On Mon, Mar 10, 2014 at 8:54 AM, Johan Tibell <johan.tibell@gmail.com> wrote:
On Mon, Mar 10, 2014 at 1:47 PM, Ian Lynagh <igloo@earth.li> wrote:
On Mon, Mar 10, 2014 at 02:32:06PM +0200, Michael Snoyman wrote:
> On Mon, Mar 10, 2014 at 2:30 PM, Johan Tibell <johan.tibell@gmail.com>wrote:
> > I propose we add it to System.IO. Note that we'd have to copy the 5 lines
> > in System.Posix.IO.createPipe into base as the above implementation would
> > otherwise depend on the unix package.
> >
> +1. I've needed this in the past when working with process, and ended up
> writing POSIX-only code as a result.

Would it make more sense to put it in process, and thus avoid needing to
copy/move code into base?

I'm certainly open to that idea. If the only uses of pipes are for processes, I think that makes sense. Are there any typical non-process uses of pipes? I can't think of any right now.

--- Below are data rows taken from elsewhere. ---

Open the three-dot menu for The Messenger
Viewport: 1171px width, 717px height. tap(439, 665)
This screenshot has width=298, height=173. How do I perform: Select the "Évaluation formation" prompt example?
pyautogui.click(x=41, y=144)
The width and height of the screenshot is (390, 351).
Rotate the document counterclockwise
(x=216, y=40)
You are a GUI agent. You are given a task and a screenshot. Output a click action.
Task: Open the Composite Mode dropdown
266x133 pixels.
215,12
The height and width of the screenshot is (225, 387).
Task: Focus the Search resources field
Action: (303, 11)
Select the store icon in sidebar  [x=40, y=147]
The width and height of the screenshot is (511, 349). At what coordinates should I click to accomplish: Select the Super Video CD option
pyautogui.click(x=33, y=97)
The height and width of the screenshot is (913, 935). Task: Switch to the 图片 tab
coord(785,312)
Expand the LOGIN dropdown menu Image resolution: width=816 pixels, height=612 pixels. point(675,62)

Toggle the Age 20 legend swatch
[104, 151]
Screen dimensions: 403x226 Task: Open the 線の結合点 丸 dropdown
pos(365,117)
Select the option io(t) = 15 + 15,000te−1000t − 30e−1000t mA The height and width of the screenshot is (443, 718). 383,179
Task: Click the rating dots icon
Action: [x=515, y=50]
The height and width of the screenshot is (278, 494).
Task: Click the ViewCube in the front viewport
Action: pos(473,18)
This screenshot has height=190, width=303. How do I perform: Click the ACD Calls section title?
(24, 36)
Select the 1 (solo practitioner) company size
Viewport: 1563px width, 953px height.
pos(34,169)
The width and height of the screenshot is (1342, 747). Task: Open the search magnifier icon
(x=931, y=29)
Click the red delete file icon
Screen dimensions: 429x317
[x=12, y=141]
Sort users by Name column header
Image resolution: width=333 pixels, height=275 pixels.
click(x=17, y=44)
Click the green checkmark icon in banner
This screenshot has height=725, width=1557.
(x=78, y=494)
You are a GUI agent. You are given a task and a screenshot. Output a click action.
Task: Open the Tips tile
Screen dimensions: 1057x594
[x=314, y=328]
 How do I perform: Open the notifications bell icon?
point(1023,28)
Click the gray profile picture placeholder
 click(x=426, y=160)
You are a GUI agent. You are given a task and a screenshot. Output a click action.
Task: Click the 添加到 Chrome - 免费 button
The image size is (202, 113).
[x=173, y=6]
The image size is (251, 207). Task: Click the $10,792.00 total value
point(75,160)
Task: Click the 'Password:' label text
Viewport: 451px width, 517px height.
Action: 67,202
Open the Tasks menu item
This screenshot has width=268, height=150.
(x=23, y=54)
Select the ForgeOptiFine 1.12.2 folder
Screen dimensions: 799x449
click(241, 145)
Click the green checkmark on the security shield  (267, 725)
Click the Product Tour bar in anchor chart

I know of one in C, and it seems potentially applicable to Haskell as well, but it's mostly(?) a Unix-ism: you allocate a pipe, write to it in a signal handler, and monitor the read end in an event loop (in Haskell, a thread) in order to change an asynchronous signal that may have happened when it's unsafe to e.g. allocate memory into a synchronous event that can be handled safely. Note that you must use an unbuffered write from System.Posix.IO to write from the signal handler safely, so this introduces a hard dependency on the `unix` package; although there may be a win32 equivalent.